Marie Nyswander, a psychiatrist and psychoanalyst who trained at Cornell University, developed methadone maintenance for the management of heroin addiction in the 1960s with her husband, Vincent P. Dole, M.D. (
pictured below), both of The Rockefeller University. In 1955, she organized the Narcotic Addiction Research Project, the first program to accept patients who were still addicts. In 1956, she wrote a book,
The Drug Addict as a Patient (
1), in which she advanced the view that addiction should be approached as a medical problem. At that time, little was known about the way heroin affected the body’s chemistry. Vincent Dole, a Rockefeller University professor and senior physician, was appalled at the growing problem of heroin abuse and began studying the biology of addictive diseases on the basis of his background as a prominent investigator of metabolic disorders. In late 1963, two persons were recruited by Professor Dole to join him in his initial efforts to develop a pharmacotherapy for opiate addiction: one was Marie Nyswander, a psychiatrist who had worked with opiate addicts, both in the streets of New York, in Bellevue, in Harlem, and in Lexington, Ky.; the other was a young clinical investigator in training as a first-year resident in internal medicine, Mary Jeanne Kreek, who was recruited to join the team as the primary clinical investigator of the research work. This team coalesced in the beginning of 1964 to begin the clinical research work at The Rockefeller University that led to methadone maintenance treatment. This initial work led to what was, in fact, the first published piece of scientific research that provided the rationale and scientific fabric for methadone treatment, the studies of narcotic tolerance and cross-tolerance, provided by once-daily treatment with orally administered methadone, as well as development of the treatment modality per se (
2).
Working with addict volunteers recruited by Dr. Nyswander, Dr. Dole’s laboratory tested the mode of action of a number of pharmacological agents. Within a year, they discovered that methadone hydrochloride, a synthetic narcotic developed in Germany during the war as an analgesic to replace morphine, relieves narcotic hunger; but because it is metabolized slowly in body tissues, it does not produce the alternating euphoria and severe withdrawal typical of heroin addiction. Addicts stabilized on a regimen of methadone are able to pursue normal activities. Retention rates for those who remain in treatment for more than 2 years range from 55% to 80%.
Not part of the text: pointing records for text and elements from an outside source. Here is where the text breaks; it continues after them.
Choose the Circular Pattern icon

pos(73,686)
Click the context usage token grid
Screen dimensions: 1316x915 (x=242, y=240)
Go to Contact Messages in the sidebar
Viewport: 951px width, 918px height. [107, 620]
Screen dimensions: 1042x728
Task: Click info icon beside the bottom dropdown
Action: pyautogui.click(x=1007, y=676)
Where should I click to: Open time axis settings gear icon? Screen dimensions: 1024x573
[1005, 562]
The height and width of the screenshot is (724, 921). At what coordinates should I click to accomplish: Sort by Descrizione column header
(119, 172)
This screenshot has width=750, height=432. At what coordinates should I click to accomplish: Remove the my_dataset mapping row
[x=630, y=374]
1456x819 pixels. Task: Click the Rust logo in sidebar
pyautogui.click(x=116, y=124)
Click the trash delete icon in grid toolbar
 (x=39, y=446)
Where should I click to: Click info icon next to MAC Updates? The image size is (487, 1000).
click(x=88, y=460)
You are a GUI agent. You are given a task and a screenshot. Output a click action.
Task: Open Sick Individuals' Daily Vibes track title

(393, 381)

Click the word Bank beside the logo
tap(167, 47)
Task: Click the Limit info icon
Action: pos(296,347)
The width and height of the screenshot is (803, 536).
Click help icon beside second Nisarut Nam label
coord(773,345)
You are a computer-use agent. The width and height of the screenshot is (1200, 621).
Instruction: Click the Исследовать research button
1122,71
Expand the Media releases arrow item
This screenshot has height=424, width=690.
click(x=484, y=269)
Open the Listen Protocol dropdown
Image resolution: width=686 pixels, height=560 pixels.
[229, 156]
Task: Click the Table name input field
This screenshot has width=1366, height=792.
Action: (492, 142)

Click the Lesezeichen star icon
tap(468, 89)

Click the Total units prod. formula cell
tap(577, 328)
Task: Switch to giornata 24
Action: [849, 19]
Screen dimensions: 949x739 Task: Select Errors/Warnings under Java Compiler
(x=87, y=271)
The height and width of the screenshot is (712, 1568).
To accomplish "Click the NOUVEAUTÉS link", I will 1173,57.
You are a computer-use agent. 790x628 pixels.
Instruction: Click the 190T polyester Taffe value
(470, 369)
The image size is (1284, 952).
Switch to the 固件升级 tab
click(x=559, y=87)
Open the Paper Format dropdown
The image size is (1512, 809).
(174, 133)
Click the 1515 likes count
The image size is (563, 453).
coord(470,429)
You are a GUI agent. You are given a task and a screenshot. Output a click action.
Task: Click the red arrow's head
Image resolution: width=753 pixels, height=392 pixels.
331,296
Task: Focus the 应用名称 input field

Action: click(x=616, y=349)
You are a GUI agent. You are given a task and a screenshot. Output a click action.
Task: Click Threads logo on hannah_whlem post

Drs. Nyswander and Dole received the first annual award of the National Drug Abuse Conference in 1978 and the first annual Nyswander-Dole Award, created in 1982 in their honor by the New York Urban Coalition, the New York State Division of Substance Abuse Services, and the Committee of Methadone Program Administrators. Dr. Dole also received the 1988 Albert Lasker Clinical Research Award for their pioneering studies on the physical basis of opiate addiction and for developing the methadone maintenance program. Their work has been a tremendous contribution not only to the treatment of heroin abuse, but also to the control of the AIDS epidemic. HIV infection rates are severalfold lower in methadone-maintained patients than in street intravenous drug users. Research into the biology of these addictive diseases continues at The Rockefeller University under Mary Jeanne Kreek, M.D.